As part of our assessment a CQC GP specialist advisor (SpA) undertook searches of patient records on the practice’s clinical system. Overall, the searches showed that medicines had generally been effectively managed by the practice. Findings included: Azathioprine (an immunosuppressant): all 14 patients had received the required monitoring in the last 6 months, or relevant tests had been requested for them. Direct oral anticoagulants (DOACs - help to prevent blood clots from forming): Of 84 patients prescribed a DOAC it appeared that 35 had not had their Creatinine Clearance calculated in the past year. We reviewed 3 patient records and found 1 had an appointment booked for relevant testing. After the assessment the practice reviewed and actioned all 35 patients. Acting on drug safety alerts: 4 patients had been prescribed an aldosterone antagonist (a diuretic) along with angiotensin-converting enzyme inhibitors or angiotensin II receptor blockers which are used to treat raised blood pressure, and did not appear to have had the required monitoring in the last 6 months. All 4 patients either had an appointment booked or had received relevant safety netting. Potential missed diagnosis of diabetes: Of 27 patients identified in this category, 5 were reviewed and 1 was found to be incorrectly coded as pre-diabetic. This was reviewed and corrected after the assessment. Medication reviews: There had been 800 medicines reviews in the last 3 months. Of the 5 we reviewed, there were no concerns identified. Medicines usage: Benzodiazepines and Z drugs (sedative-hypnotic medications). There were 37 patients who had received more than 10 prescriptions. We reviewed 5 patients and found that they had all had a structured medicines review in the past 12 months. It was not always clear whether patients had been informed of the risks of addiction or that there had been an attempt to wean these patients off the drug. This was actioned by the practice after the assessment.
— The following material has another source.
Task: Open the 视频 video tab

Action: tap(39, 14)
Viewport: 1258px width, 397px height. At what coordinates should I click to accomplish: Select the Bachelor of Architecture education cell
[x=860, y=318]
There were policies in place covering repeat prescribing, management of prescription forms, and vaccine management. Medicines within the practice were effectively ordered, stocked and monitored. There were Patient Group Directions and Patient Specific Directions in place which relevant staff worked to. There was a process in place to ensure prescription stationery was logged and stored securely. Refrigerators used to store vaccines and medicines were regularly cleaned, temperatures were monitored and logged, and products were appropriately stored within them. The practice participated in the Lowering Antimicrobial Prescribing (LAMP) audit and Campaign to Help Improve Respiratory Prescribing (CHIRP), and as a result had a good overview of their overall prescribing performance.

Staff took steps to ensure they prescribed medicines appropriately to optimise care outcomes, including antibiotics. Prescribing data reviewed as part of our assessment confirmed this as the practice performance was in line with or better than national averages for all indicators. For example, data for March 2024 showed that the percentage of Co-amoxiclav, Cephalosporins and Quinolones prescribed was at 3.7%, compared to the national average of 7.8%.